Instructions for the task
The lines to output run from the first line of the entries below through the line containing "[Ouvrir le menu] (32, 24)"; copy them exactly and leave out pictures.

Saved entries:
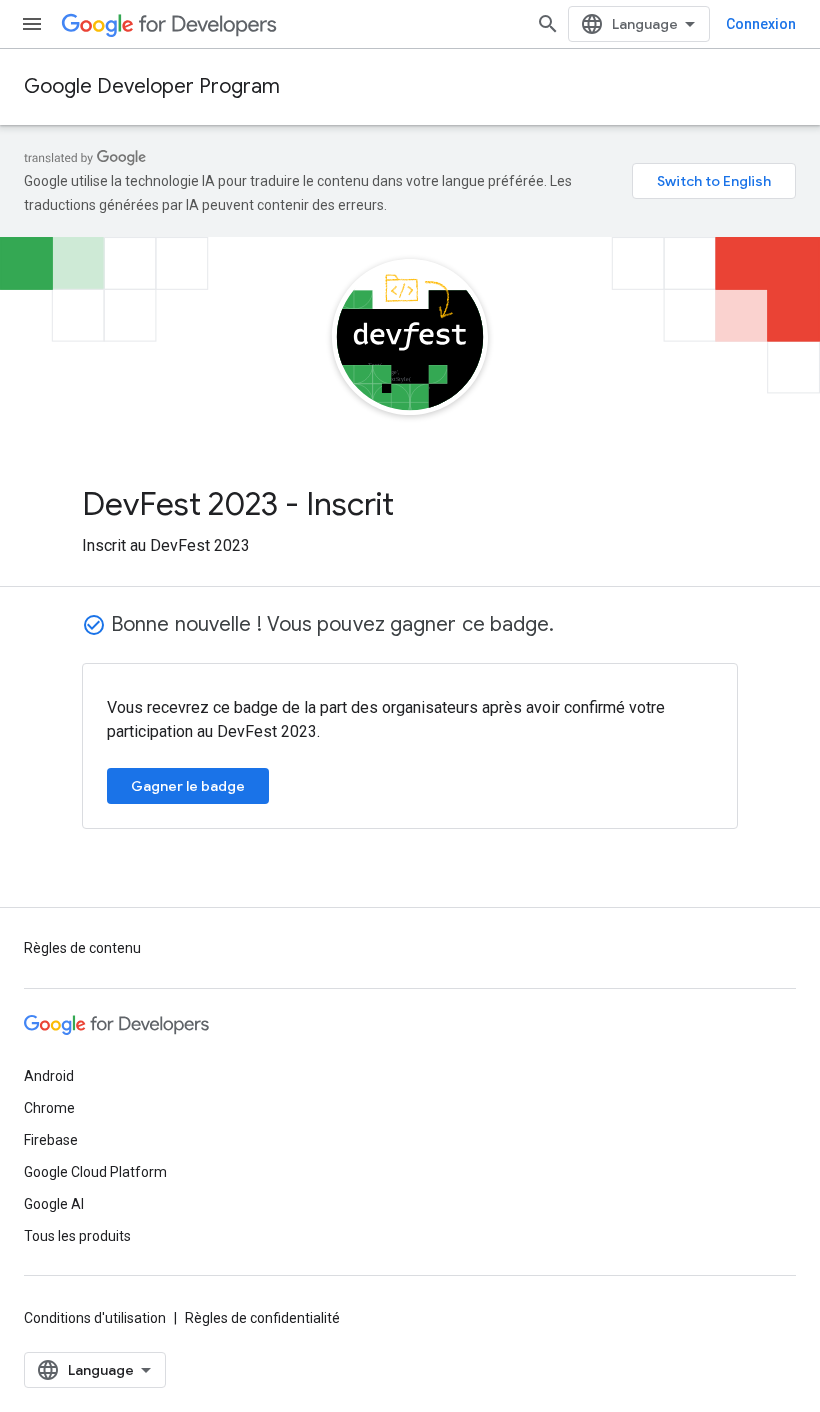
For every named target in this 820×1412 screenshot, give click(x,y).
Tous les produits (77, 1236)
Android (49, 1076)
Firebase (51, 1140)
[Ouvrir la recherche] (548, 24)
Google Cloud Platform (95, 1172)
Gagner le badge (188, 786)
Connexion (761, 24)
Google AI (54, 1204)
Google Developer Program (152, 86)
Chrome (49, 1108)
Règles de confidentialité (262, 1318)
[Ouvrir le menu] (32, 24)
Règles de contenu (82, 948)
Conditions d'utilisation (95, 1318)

Completed task
For every named target in this 820×1412 screenshot, give click(x,y).
Tous les produits (77, 1236)
Android (49, 1076)
Firebase (51, 1140)
[Ouvrir la recherche] (548, 24)
Google Cloud Platform (95, 1172)
Gagner le badge (188, 786)
Connexion (761, 24)
Google AI (54, 1204)
Google Developer Program (152, 86)
Chrome (49, 1108)
Règles de confidentialité (262, 1318)
[Ouvrir le menu] (32, 24)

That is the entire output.